From the exactness of the sequence, we have $(\varphi-\psi)\circ (f,g)=0$. ($\star$) (Also, it seems strange that I don't use that the sequence is exact at $M$..)
$\boxed{\Rightarrow}$ I have no idea how to handle this direction.
($\star$) I now want to invoke the universal property of the kernel to prove the existence of such $h$. However, in my syllabus, this universal property is not written down. However, my syllabus states the universal property of the equalizer and shows that in the case of $R$-modules, the kernel of a $R$-module homomorphism $f:R\to S$ is an equalizer.
I would like to know if it is possible to deduce the universal property from the other one, or if there is an easy direct proof of the universal property of the kernel. I think there is one, but I have been working on this problem for too long and I can't seem to see it. (I am aware of 
this question, but it has no concrete answer.)

Edit.
In my syllabus, it is proved that the equalizer of $f:X\to Y$ and the zero map is the kernel of $f$. Let $\iota:\operatorname{Ker} f\to X$ be the inclusion map. The universal property of the equalizer now gives:
For every morphism $t:T\to X$ such that $ft=0$, there exists a unique morphism $h:T\to \operatorname{Ker}f$ such that $\iota h=t$.
I want to apply this to be above exercise. We have $(\varphi-\psi)\circ (s,t)=0$ and $(\varphi-\psi)\circ (f,g)=0$, where $(s,t):T\to P\oplus Q$ and $(f,g):M\to P\oplus Q$. Applying the above gives unique morphisms $h_1:T\to \operatorname{Ker}(\varphi-\psi)$ and $h_2:M\to \operatorname{Ker}(\varphi-\psi)$ such that stuff commutes.
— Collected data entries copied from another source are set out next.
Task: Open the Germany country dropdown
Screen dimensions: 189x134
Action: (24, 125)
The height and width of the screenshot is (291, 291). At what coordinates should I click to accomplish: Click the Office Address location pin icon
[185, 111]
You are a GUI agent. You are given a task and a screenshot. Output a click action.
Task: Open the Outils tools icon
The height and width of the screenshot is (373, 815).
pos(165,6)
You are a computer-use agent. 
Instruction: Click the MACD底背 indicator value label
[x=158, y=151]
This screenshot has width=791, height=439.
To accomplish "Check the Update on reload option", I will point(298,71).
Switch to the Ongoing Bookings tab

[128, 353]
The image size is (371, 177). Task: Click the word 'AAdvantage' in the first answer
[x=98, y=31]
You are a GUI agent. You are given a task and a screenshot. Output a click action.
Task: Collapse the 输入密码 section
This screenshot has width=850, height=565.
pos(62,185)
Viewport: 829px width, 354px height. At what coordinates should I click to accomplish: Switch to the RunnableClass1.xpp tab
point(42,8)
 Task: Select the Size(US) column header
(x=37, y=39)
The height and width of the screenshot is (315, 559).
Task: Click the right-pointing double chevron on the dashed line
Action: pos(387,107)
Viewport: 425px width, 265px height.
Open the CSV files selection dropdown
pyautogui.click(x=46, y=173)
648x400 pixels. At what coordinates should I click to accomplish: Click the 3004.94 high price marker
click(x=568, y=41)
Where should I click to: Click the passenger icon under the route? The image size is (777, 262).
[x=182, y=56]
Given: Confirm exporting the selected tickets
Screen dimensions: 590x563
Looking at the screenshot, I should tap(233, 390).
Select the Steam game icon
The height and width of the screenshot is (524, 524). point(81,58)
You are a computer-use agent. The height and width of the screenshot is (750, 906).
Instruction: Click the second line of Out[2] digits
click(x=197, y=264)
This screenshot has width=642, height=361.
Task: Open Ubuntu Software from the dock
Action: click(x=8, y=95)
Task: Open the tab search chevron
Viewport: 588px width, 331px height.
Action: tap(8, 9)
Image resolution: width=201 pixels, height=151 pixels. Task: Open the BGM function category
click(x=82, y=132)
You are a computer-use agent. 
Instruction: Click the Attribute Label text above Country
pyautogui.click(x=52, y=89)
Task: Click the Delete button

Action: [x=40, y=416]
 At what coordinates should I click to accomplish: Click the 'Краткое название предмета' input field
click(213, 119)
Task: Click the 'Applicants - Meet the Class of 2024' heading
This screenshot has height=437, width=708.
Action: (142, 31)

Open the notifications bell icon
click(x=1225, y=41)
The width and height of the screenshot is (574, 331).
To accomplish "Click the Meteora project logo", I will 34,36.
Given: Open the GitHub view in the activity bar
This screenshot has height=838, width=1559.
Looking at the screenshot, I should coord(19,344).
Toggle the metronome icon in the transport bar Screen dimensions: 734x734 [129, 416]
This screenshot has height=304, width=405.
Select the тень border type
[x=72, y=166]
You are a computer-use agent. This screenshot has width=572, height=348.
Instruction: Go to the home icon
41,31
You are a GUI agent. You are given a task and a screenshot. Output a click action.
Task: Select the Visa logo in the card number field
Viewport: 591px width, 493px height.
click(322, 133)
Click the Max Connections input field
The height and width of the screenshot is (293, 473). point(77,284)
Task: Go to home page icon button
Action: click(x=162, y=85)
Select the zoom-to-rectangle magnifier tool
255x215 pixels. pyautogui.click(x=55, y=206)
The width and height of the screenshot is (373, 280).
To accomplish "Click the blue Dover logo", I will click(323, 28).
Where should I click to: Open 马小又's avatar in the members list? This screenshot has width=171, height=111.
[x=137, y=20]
But what I want is a morphism $T\to M$..
 A: As hinted in the comments by Menezio the kernel a map $f\colon M\to N$ is the equalizer of $f$ and the trivial map $0$. This is a natural requirement as we expect from the kernel that every element $x\in\ker f$ is taken to the $0$-element in $N$ after pre-composing with the inclusion $\iota\colon\ker f\to M$. Equivalently arrow-wise: we expect $f\circ\iota=0$, i.e. that pre-composing with $\iota$ equals the trivial map.
Now, the equaliser ${\rm eq}(f,0)$ consist of an object $\ker f$ and a map $\iota\colon\ker f\to M$ such that $f\circ\iota=0\circ\iota=0$ (as composing with the trivial map is always trivial) and is universal as such. That is, for every map $k\colon K\to M$ with $f\circ k=0~\circ k=0$ there exists an unqiue map $\tilde k\colon K\to\ker f$ such that $\iota\circ\tilde k=k$.
To put it otherwise: the kernel of a map $f\colon M\to N$ is universal among maps $g\colon K\to M$ such that $f\circ g=0$, which might sound like the more usual definition. Explicitly

The kernel of $f\colon M\to N$ is the unique par $(\ker f,\iota)$, where $\iota:\ker f\to M$ and $f\circ\iota=0$. This pair is universal in so far that for every $f\circ g=0$, with $g\colon K\to M$, there exists a unique $\tilde g\colon K\to\ker f$ such that $\iota\circ\tilde g=g$.